Kolejorz nie musi nikogo gonić! Najlepszy start od 5 lat
Pozycja lidera po 7. kolejce pozwala z optymizmem oczekiwać na kolejne mecze lechitów. Najgroźniejsi rywale mają zdecydowanie więcej problemów.
W poprzednich sezonach, na przełomie sierpnia i września, Lech Poznań zwykle rozglądał się za nowym trenerem. Tym razem pierwszą przerwę na mecze reprezentacji Kolejorz spędzi na fotelu lidera. 14 punktów po siedmiu kolejkach Kolejorz miał na swoim koncie ostatnio w 2012 roku, kiedy trenerem był Mariusz Rumak. Co ciekawe, wtedy lechici też odpadli z europejskich rozgrywek i Pucharu Polski. Sezon zakończyli na drugim miejscu.

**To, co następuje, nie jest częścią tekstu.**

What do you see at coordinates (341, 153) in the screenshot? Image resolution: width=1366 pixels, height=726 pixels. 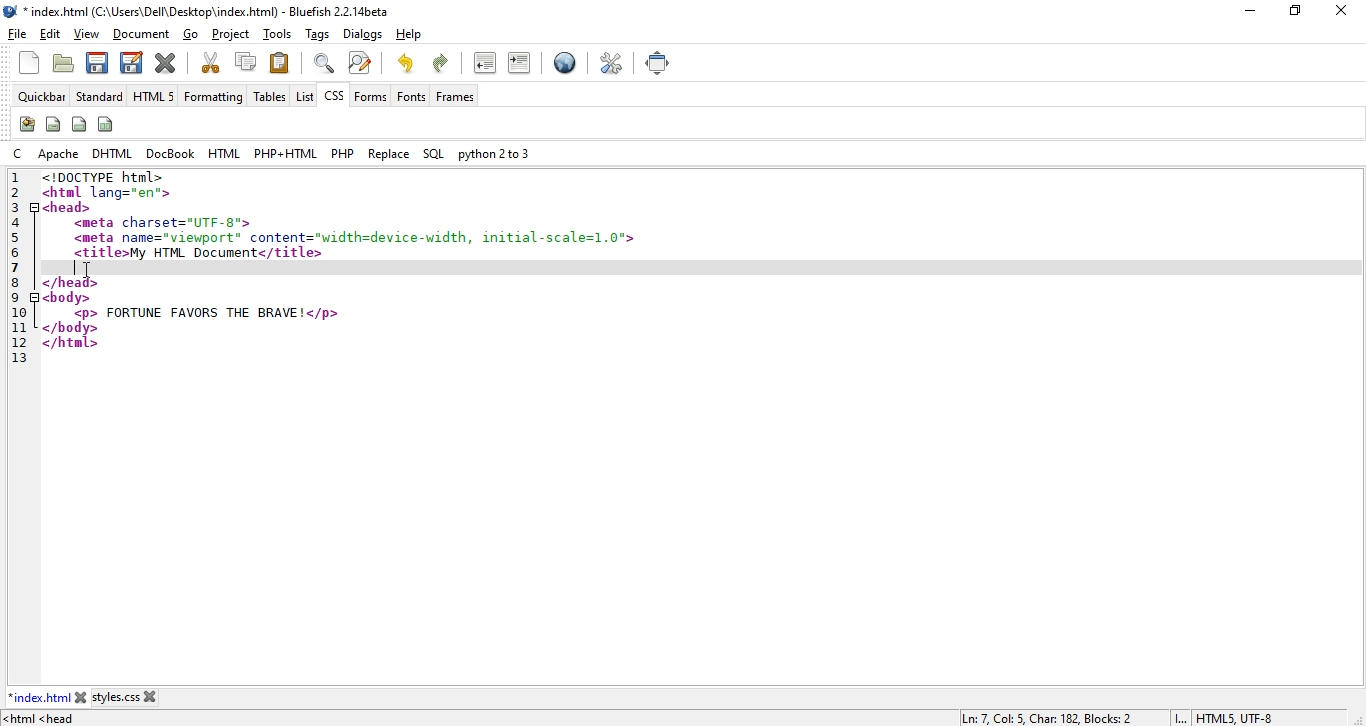 I see `php` at bounding box center [341, 153].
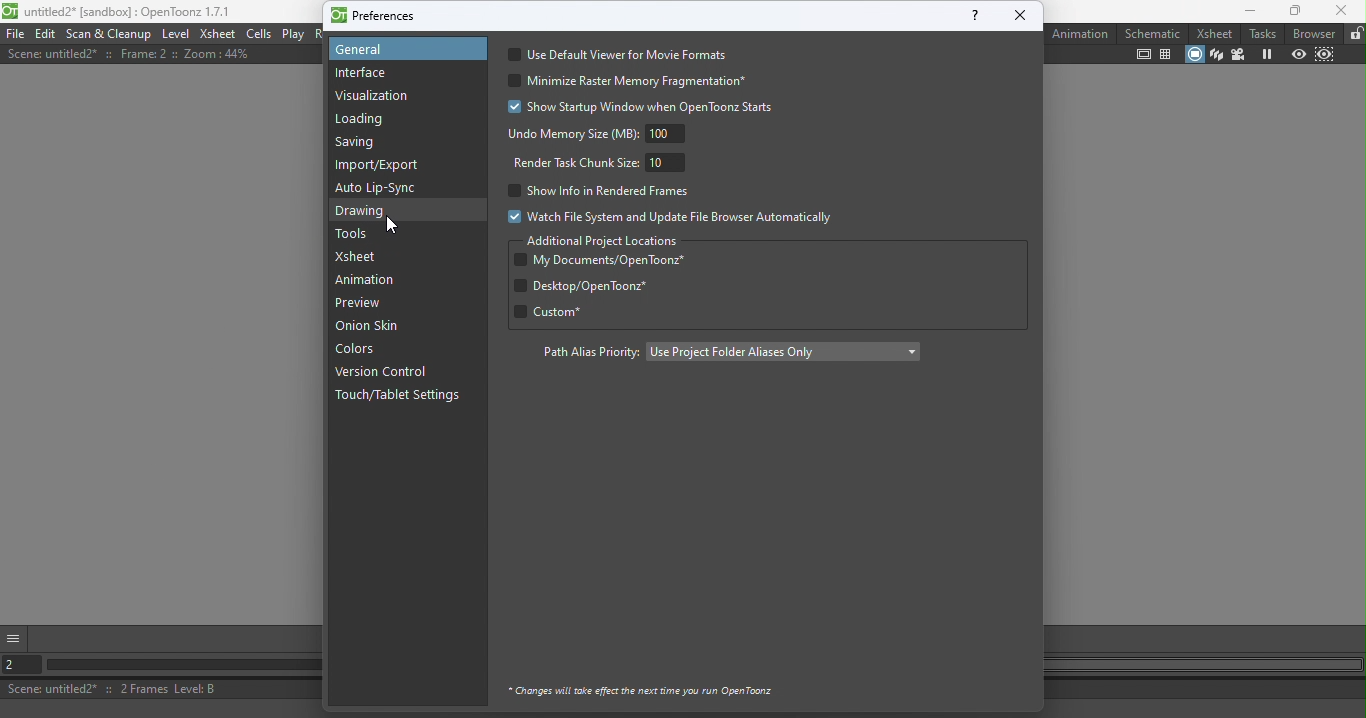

Gdyby dokonania Kolejorza tego lata oceniać tylko przez pryzmat ekstraklasy, można by mu wystawić solidną „czwórkę”. Podopieczni trenera Nenada Bjelicy przespali trochę start, bo po dwóch kolejkach mieli tylko punkt, ale potem zaczęli odrabiać straty i wykorzystując potknięcia Wisły Kraków, Jagiellonii i Zagłębia Lubin awansowali na pierwsze miejsce. Niestety, na dorobek punktowy Kolejorza w lidze, cieniem kładą się wyniki na pozostałych dwóch frontach. Lech szybko odpadł z Ligi Europy i Pucharu Polski, co było olbrzymim rozczarowaniem.
Mleko się już jednak rozlało, poznaniakom pozostała tylko ekstraklasa, skład się powoli krystalizuje, można więc z lekkim optymizmem spoglądać w przyszłość, bo poznaniacy w końcu nie muszą nikogo gonić, tylko koncentrować się nad poprawą mankamentów w swojej grze, by powiększać przewagę nad konkurentami. Sytuację mają bardzo dobrą. Ostatni raz 14 punktów po siedmiu kolejkach mieli pięć lat temu. Do najlepszego rezultatu, od czasu kiedy w klub postanowił zainwestować holding Amica, brakuje im tylko punktu. Prowadzony w 2008 roku przez Franciszka Smudę Lech miał na tym etapie rozgrywek 15 „oczek”. Lech z Lewandowskim, Stiliciem, Reissem, Murawskim, Rengifo i Bosackim potrafił nie tylko gromić na wyjazdach Wisłę Kraków (4:1) czy Jagiellonię (3:0), ale dostarczył nam niezapomnianych przeżyć w Pucharze UEFA. Tej klasy zawodników możemy się jeszcze długo nie doczekać, więc wypada cieszyć się z tego, że obecny Lech ma najmniej straconych goli od pięciu lat oraz odpowiednio cztery i punkt więcej niż w swoich ostatnich mistrzowskich sezonach.
Pozycja wyjściowa do walki o tytuł, po niemal połowie rundy jesiennej, jest niezła. Kolejorz ma szeroką kadrę, spore jeszcze rezerwy i zdecydowanie mniej problemów natury sportowej i finansowej niż najwięksi rywale. Jak to się przełoży na wyniki następnych spotkań, trudno dziś przewidzieć. Bolączką Lecha była nieumiejętność wygrywania meczów z czołówką, a takie pojedynki dopiero go czekają. Lech po tej przerwie jedzie do Szczecina, potem u siebie gra z Koroną, jedzie do Wrocławia i podejmuje Legię. Po hicie sezonu musi pojechać do Białegostoku i Gdańska, i przyjąć u siebie Wisłę. To będą kluczowe starcia tej jesieni. Dopiero po nich będzie można powiedzieć, czy Kolejorz ma skład gotowy do odebrania mistrzowskiej korony legionistom.